*** Records supplied ***
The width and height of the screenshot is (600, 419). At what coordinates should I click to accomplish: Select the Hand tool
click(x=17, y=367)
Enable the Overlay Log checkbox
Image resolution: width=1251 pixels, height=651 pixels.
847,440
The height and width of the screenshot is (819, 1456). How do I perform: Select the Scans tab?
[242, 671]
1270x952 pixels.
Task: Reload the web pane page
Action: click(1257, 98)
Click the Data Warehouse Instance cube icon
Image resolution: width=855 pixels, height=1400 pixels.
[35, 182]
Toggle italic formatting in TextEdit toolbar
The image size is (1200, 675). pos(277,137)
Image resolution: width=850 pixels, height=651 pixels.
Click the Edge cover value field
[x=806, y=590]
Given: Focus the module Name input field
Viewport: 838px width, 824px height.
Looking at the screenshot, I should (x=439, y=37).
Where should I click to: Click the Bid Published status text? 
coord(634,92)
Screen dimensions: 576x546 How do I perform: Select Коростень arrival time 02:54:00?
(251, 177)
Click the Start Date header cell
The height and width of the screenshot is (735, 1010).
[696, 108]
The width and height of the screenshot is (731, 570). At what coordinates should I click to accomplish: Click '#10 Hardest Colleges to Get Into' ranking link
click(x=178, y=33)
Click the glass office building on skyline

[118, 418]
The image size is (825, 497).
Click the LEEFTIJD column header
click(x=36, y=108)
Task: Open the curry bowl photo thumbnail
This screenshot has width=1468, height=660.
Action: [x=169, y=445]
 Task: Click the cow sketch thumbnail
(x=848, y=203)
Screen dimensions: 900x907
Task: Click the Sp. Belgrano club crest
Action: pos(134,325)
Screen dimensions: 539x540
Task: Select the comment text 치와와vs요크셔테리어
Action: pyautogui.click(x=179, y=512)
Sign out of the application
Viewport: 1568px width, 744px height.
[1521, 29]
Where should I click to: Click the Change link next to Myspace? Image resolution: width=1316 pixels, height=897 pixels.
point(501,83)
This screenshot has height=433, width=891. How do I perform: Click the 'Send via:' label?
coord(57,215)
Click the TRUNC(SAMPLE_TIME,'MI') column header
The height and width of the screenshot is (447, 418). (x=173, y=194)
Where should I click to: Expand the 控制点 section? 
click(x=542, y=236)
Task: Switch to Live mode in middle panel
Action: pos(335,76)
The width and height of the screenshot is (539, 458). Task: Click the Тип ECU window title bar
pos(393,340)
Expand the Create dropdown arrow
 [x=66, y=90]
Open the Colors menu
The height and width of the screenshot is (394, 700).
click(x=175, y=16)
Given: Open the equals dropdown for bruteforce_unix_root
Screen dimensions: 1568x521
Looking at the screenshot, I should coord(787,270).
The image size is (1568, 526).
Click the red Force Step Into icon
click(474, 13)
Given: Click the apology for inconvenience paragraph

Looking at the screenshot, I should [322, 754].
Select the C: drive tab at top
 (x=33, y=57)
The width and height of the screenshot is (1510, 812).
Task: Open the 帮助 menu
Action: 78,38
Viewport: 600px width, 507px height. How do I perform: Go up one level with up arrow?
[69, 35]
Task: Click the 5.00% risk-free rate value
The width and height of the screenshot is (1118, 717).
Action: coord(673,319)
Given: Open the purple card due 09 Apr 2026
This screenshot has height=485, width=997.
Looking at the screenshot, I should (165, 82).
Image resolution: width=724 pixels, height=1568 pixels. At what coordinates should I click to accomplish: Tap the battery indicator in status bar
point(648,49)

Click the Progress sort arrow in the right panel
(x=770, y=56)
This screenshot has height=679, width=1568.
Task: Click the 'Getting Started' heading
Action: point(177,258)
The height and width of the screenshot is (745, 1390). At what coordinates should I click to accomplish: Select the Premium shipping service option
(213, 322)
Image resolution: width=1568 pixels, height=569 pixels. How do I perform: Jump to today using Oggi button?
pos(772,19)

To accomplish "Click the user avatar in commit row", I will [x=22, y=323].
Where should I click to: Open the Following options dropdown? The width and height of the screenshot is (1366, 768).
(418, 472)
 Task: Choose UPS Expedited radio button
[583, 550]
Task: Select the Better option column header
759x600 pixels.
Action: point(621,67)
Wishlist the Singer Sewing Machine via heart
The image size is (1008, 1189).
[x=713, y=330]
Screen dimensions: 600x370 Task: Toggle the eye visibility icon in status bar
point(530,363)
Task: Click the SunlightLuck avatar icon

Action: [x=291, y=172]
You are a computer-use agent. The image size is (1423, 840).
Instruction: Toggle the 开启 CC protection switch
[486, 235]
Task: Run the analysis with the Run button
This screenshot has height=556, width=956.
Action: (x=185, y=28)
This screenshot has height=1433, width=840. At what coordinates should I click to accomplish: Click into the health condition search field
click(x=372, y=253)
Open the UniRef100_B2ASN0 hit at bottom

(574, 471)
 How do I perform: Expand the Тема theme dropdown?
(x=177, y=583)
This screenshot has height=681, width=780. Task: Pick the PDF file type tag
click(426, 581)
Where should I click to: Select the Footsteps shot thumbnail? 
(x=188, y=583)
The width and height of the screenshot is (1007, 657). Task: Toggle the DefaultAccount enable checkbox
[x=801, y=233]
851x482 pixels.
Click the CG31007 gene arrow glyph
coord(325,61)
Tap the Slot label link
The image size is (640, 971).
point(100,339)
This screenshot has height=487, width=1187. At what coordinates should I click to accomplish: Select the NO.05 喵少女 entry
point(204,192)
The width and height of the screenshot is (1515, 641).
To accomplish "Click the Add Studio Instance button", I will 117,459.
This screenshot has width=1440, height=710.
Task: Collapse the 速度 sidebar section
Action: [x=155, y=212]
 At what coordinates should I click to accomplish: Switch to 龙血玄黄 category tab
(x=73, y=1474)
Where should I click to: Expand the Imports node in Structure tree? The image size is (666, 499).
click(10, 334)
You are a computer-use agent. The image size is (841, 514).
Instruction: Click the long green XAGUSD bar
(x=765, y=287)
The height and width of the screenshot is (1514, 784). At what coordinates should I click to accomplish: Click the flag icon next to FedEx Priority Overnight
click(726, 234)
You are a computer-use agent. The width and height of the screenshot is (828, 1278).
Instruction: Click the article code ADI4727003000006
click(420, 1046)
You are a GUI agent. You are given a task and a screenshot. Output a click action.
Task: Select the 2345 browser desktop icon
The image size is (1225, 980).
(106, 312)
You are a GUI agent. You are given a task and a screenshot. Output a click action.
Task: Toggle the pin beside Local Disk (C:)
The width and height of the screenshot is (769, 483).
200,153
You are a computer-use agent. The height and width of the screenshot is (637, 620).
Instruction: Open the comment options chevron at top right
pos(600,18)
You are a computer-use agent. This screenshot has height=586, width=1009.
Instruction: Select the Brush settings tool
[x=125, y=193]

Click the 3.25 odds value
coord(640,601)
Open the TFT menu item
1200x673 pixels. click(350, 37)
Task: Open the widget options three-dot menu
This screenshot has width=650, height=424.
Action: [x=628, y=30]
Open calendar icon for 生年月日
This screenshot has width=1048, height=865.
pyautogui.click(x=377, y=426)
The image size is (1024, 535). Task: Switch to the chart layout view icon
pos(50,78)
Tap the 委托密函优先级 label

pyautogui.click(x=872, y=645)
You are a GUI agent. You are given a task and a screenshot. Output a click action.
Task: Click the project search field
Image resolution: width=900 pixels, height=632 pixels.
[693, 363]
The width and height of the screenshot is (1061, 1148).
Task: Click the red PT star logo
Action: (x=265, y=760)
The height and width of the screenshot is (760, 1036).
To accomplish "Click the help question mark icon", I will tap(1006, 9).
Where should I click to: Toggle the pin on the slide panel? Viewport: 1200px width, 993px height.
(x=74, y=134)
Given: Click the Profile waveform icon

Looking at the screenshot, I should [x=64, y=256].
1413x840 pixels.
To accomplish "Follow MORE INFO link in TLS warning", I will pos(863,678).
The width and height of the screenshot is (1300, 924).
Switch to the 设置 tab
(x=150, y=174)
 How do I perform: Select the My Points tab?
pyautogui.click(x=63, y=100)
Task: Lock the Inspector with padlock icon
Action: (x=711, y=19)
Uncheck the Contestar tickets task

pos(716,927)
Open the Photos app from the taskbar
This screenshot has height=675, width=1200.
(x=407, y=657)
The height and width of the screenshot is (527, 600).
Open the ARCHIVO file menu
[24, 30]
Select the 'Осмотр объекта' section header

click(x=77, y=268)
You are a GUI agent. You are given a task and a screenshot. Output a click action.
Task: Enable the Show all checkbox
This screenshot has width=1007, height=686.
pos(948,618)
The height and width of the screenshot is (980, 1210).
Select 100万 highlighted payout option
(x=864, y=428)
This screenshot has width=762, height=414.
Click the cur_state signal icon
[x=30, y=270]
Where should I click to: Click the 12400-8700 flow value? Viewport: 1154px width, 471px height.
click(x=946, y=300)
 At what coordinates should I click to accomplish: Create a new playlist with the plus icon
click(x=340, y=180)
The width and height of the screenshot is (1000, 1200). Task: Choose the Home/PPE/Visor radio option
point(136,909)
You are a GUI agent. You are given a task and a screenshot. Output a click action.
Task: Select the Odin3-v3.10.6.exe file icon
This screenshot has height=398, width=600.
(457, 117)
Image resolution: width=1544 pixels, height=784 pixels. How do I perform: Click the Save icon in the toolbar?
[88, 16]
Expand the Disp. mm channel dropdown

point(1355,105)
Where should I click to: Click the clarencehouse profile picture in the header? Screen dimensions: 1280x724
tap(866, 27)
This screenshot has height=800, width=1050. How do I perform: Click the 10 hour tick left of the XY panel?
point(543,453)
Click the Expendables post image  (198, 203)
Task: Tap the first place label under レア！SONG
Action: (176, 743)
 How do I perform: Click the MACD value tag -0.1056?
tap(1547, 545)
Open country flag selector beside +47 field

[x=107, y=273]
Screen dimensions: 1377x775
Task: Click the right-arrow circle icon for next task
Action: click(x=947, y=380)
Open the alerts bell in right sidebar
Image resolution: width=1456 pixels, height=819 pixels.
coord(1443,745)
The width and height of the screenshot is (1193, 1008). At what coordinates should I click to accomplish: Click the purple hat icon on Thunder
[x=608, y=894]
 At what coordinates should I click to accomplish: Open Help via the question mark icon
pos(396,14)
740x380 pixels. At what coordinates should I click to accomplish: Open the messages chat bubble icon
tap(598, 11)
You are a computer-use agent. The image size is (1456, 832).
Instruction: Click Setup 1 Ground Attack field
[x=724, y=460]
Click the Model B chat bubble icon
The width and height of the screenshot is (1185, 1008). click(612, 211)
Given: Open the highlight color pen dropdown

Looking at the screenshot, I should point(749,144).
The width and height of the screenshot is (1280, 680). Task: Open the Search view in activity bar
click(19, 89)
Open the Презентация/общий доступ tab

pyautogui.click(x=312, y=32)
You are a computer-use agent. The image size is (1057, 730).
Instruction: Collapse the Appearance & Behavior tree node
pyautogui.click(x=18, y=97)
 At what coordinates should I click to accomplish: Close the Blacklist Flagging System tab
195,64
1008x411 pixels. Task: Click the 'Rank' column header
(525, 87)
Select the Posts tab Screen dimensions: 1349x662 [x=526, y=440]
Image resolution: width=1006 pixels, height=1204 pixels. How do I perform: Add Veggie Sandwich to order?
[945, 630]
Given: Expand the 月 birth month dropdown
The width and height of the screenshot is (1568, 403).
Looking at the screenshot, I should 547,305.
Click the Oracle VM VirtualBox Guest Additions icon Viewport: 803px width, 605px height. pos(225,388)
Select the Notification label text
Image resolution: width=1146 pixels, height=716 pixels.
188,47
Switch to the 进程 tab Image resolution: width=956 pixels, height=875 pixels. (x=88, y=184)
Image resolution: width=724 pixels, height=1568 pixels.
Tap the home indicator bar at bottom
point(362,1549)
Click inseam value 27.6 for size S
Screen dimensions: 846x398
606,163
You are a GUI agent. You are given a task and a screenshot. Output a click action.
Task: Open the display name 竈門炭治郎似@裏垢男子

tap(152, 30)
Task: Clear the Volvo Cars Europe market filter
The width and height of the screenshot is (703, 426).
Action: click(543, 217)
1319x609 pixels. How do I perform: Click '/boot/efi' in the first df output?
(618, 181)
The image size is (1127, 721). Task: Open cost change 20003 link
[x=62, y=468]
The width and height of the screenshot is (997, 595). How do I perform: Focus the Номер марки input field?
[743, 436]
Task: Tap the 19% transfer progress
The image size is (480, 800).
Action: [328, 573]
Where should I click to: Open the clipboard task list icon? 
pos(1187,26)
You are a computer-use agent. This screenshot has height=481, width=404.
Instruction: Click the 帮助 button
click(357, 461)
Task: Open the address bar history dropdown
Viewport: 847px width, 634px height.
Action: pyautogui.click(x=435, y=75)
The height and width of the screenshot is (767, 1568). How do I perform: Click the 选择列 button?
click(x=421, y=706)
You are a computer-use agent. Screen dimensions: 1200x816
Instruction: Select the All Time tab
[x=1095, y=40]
*** End of Records supplied ***
__What to produce__. When a line of the records includes "computer", that line belongs in the answer.

__Exercise result__.
You are a computer-use agent. The image size is (1423, 840).
You are a computer-use agent. The image size is (841, 514).
You are a computer-use agent. The width and height of the screenshot is (828, 1278).
You are a computer-use agent. The height and width of the screenshot is (637, 620).
You are a computer-use agent. This screenshot has height=586, width=1009.
You are a computer-use agent. The image size is (1456, 832).
You are a computer-use agent. The image size is (1057, 730).
You are a computer-use agent. This screenshot has height=481, width=404.
You are a computer-use agent. Screen dimensions: 1200x816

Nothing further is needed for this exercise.